Los japoneses son los
japoneses, y, cuando topamos con su mundo, nos maravilla tanto su
extremado refinamiento artístico y su impresionante sencillez y amor
a la belleza, como nos desconcierta su supersenequismo ante el dolor
y la muerte. Y la historia que, entre muchísimas otras, cuenta
Maurice Pinguet, en su excitante libro sobre La mort volontaire au
Japon, acerca del sepukku del almirante Onissi después de la derrota
del Japón en la Segunda Guerra Mundial y la declaración del
emperador renunciando a su divinidad, me ha hecho soñar.
Apenas el emperador
leyó tal declaración, fueron muchos los que vinieron hasta Palacio,
se inclinaron ceremoniosamente, se arrodillaron sobre la arena de la
gran explanada, y lloraron. Y una treintena se suicidaron allí
mismo. Esa misma tarde, el almirante Onissi invitó a los oficiales
de su Estado Mayor para decirles adiós, y hacia las tres de la
mañana, ya en su intimidad, tomó un sable, y se abrió el vientre
con dos incisiones en forma de cruz, esto es, de izquierda a derecha
y luego de arriba abajo, que por lo visto es un modo ritual que se
llama júmonji, y es una variedad del sepukku, que de ordinario es
una incisión profunda en el vientre, en sentido horizontal.
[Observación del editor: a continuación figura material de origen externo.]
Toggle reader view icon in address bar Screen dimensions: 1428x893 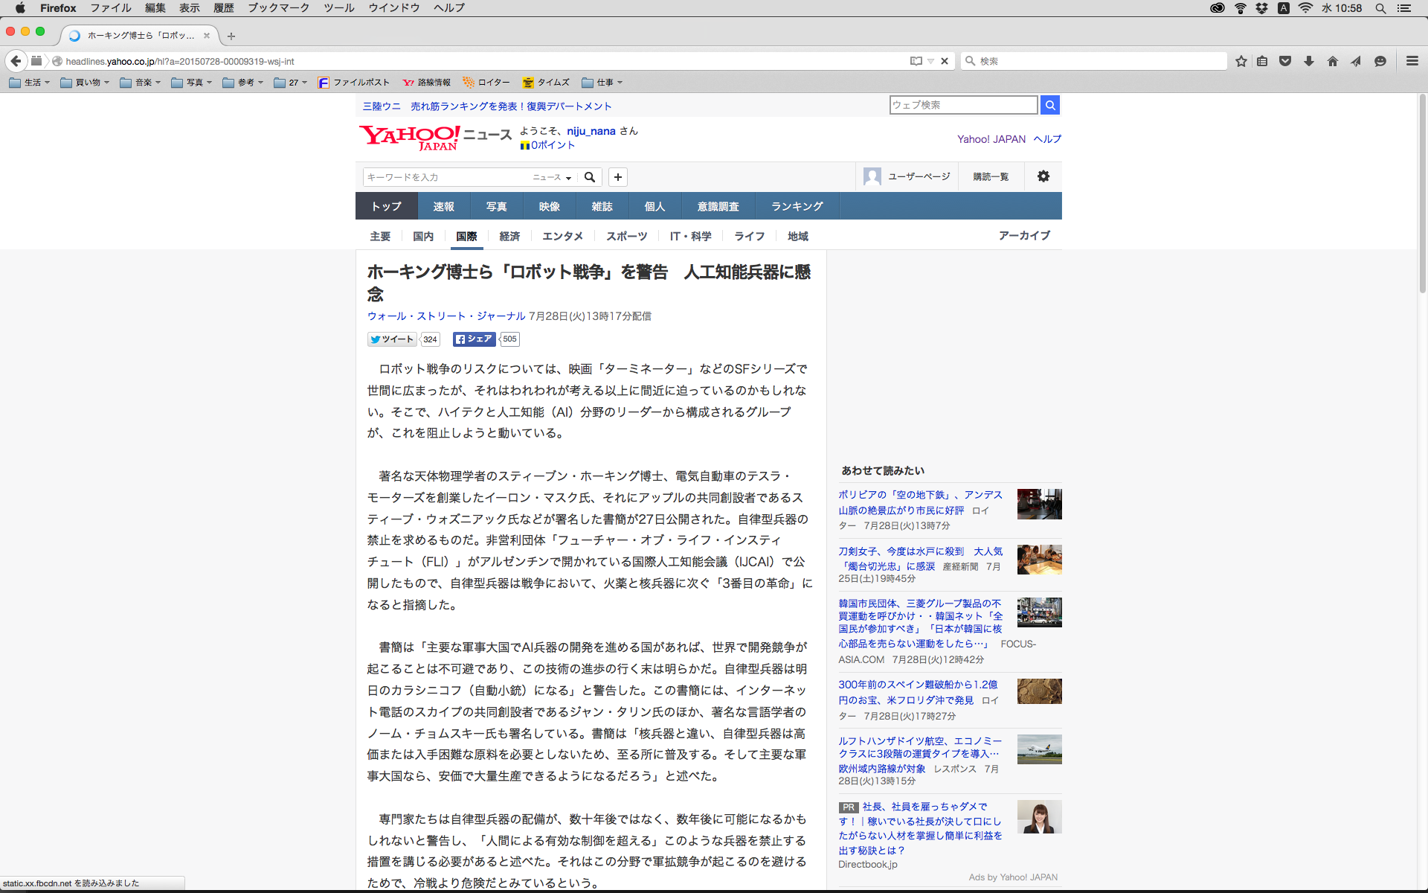(x=916, y=61)
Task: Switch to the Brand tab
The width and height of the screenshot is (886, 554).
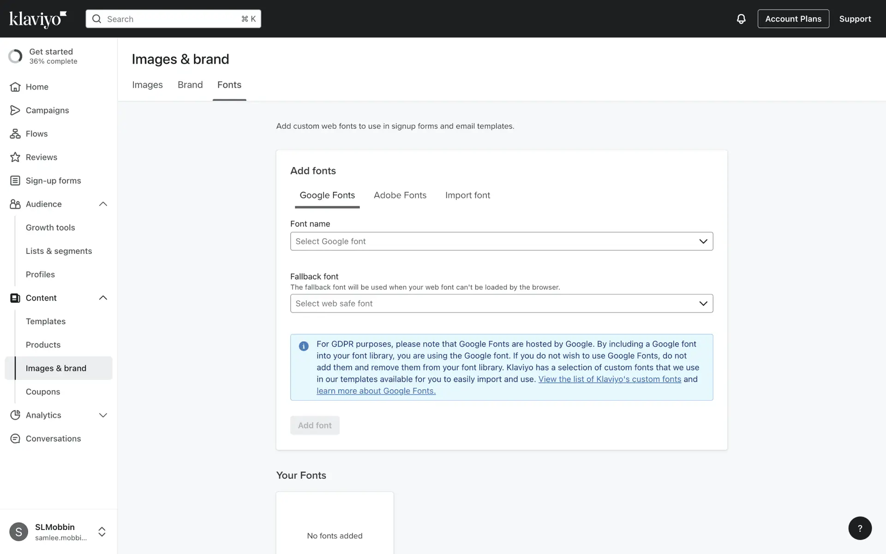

Se le
encontró al amanecer todavía con vida en medio de un charco de
sangre, y algunos amigos acudieron a verle, y él les pidió que
ahorraran sus vidas para servir al país. Y fue entonces cuando se
encontró su poema de adiós:
En el cielo limpio, sin
nubes, luce ahora la luna.
La tempestad ha
terminado.
Maurice Pinguet comenta
que Onissi, —el promotor del Tifón de los dioses, consagraba su
último pensamiento a la serenidad— Y esto se dice o se escribe
pronto, pero tal belleza y serenidad de un poema, momentos antes de
que uno vaya a sacrificarse tan dolorosamente además, nos deja muy
pensativos y perplejos.
JOSÉ JIMÉNEZ LOZANO, Los cuadernos de letra pequeña, Pre-Textos, Valencia, 2003, pp. 43-44.